___ DATA LISTING ___

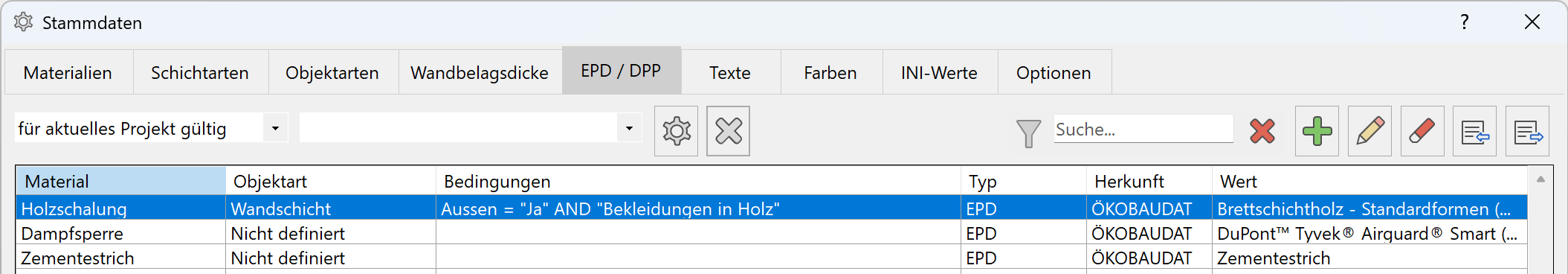Image resolution: width=1568 pixels, height=274 pixels.
Task: Click the export list icon with right arrow
Action: pos(1527,131)
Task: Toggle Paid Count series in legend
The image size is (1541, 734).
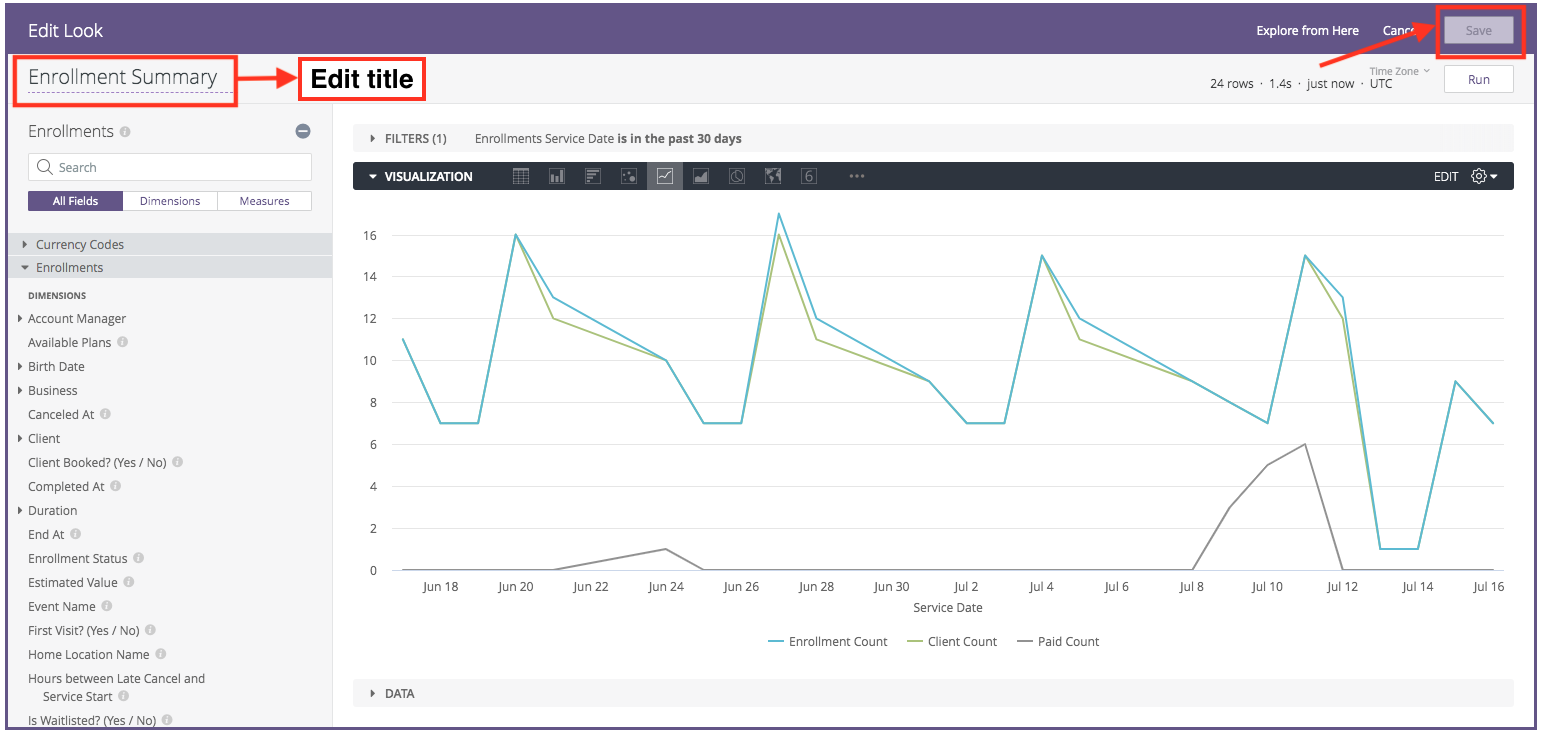Action: click(x=1058, y=642)
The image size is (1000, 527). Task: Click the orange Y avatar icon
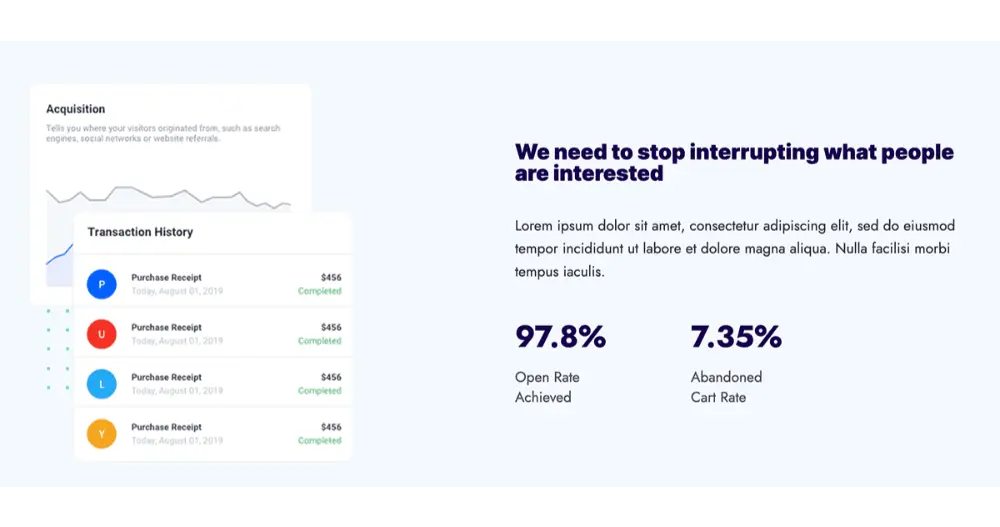pos(101,434)
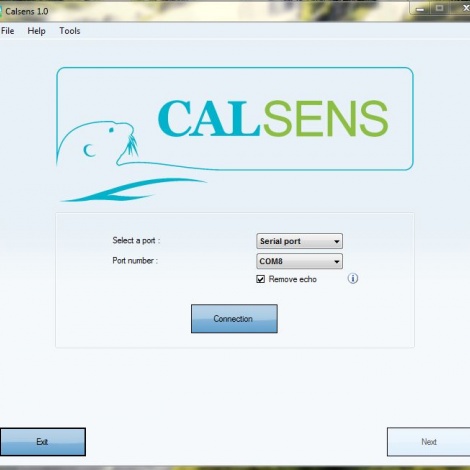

___

EXERCISE BRIEF — Leaving the pictures out, copy exactly the lines from the line that contains "The image size is (1541, 734)." to the last line of the data, both ends included.

EXPECTED OUTPUT —
The image size is (1541, 734).
Action: click(x=1058, y=642)
The image size is (1000, 527). Task: Click the orange Y avatar icon
pos(101,434)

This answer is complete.